Israeli settlers fear new kind of war with Hezbollah: Washington Post
A Washington Post report says the Israeli assassination of Hamas deputy chief Saleh al-Arouri in Beirut heightens fears of an all-out war.
A report published in The Washington Post addressed the crisis faced by Israeli settlers amid the military escalation on the northern front with Hezbollah in Lebanon for about three months, which has led thousands of them to evacuate their settlements, fearing Resistance operations.
"This is not an official war zone. Yet explosions from Israeli artillery and Hezbollah missiles echo across the rock-strewn mountains nearly every day," the report read.
David Shtift, an Israeli settler in Kibbutz "Eilon", was quoted as saying, "What happened in the south [i.e in Gaza] was exactly what we were saying could happen here [in northern Palestine], and still could."
"It’s real," Shtift said.
The report claimed that at least 70,000 Israeli settlers had evacuated settlements in the north in the wake of the operations of the Islamic Resistance in Lebanon, turning the area into a closed military zone. It noted that several Israeli battalions comprising thousands of soldiers have been deployed there instead.
According to the Post, the Israeli assassination of the Deputy Head of the Political Bureau of Hamas, Saleh al-Arouri, in Beirut "heightened fears in the region that the skirmishes along this volatile borderland could explode into all-out war."
The report noted that "Israel" regards Hezbollah "as a proper army with sophisticated training and an arsenal of some 150,000 missiles," adding that many Israeli settlers fear that the Israeli government is, once again, underestimating a deadly threat.
The Washington Post report highlighted that northern Israeli settlers who evacuated the area "have been given few answers about the state of their homes or a timeline for when they will be able to return."

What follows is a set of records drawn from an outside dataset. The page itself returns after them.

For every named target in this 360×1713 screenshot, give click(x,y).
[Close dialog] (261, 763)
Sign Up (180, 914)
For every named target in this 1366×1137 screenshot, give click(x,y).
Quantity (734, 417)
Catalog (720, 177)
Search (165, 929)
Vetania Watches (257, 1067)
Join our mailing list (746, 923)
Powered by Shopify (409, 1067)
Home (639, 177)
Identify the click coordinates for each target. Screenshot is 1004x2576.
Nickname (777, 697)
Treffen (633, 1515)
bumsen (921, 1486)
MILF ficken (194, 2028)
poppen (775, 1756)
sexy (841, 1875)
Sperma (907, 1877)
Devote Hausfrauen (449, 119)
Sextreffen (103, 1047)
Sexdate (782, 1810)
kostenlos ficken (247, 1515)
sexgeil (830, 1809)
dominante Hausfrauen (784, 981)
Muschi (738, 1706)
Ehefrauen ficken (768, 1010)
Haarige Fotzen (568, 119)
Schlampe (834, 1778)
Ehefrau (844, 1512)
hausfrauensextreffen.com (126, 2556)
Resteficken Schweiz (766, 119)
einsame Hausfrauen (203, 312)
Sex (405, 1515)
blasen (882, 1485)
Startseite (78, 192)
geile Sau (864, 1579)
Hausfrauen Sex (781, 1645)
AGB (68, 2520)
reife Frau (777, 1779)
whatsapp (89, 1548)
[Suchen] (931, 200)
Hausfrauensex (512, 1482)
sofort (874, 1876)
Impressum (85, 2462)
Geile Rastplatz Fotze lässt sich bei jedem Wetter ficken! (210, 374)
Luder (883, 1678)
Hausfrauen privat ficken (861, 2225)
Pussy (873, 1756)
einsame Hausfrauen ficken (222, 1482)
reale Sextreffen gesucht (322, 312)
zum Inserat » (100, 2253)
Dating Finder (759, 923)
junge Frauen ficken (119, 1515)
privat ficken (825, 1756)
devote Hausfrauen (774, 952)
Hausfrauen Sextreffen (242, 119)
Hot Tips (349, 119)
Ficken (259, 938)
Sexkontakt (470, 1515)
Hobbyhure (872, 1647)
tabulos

"Until Oct. 6, we were seen as the sheriff of the Middle East. After Oct. 7, we are being viewed as having lost our capability to deter," Moshe Davidovich, the head of an Israeli council in northern occupied Palestine, was quoted as saying.
In the same context, the report touched on the idea of establishing buffer zones, akin to the ones during "Israel's" occupation of southern Lebanon from 1985 to 2000, extending approximately four kilometers inside southern Lebanon and several kilometers within Gaza.
Yossi Harpaz, a sociologist at "Tel Aviv" University, noted a paradigm shift in "Israel's" defense perception and the role of its northern settlements post-October 7.
Harpaz mentioned that the buffer zone has shifted to occupied Palestinian territory, now inhabited by Israeli soldiers instead of settlers, violating the Israeli military's doctrine of conducting military operations in "the territory of the enemy.”
The report also cited Noam Erlich, who operated a craft beer company in Kibbutz "Manara" -evacuated for the first time on October 8 - as emphasizing the strategic significance of "frontier Kibbutzim" like "Manara" for "national security".
Erlich warned that "if Manara goes, then the next border line will be Kiryat Shmona."
"Slowly, Israel’s northern border will reach Tel Aviv," he added.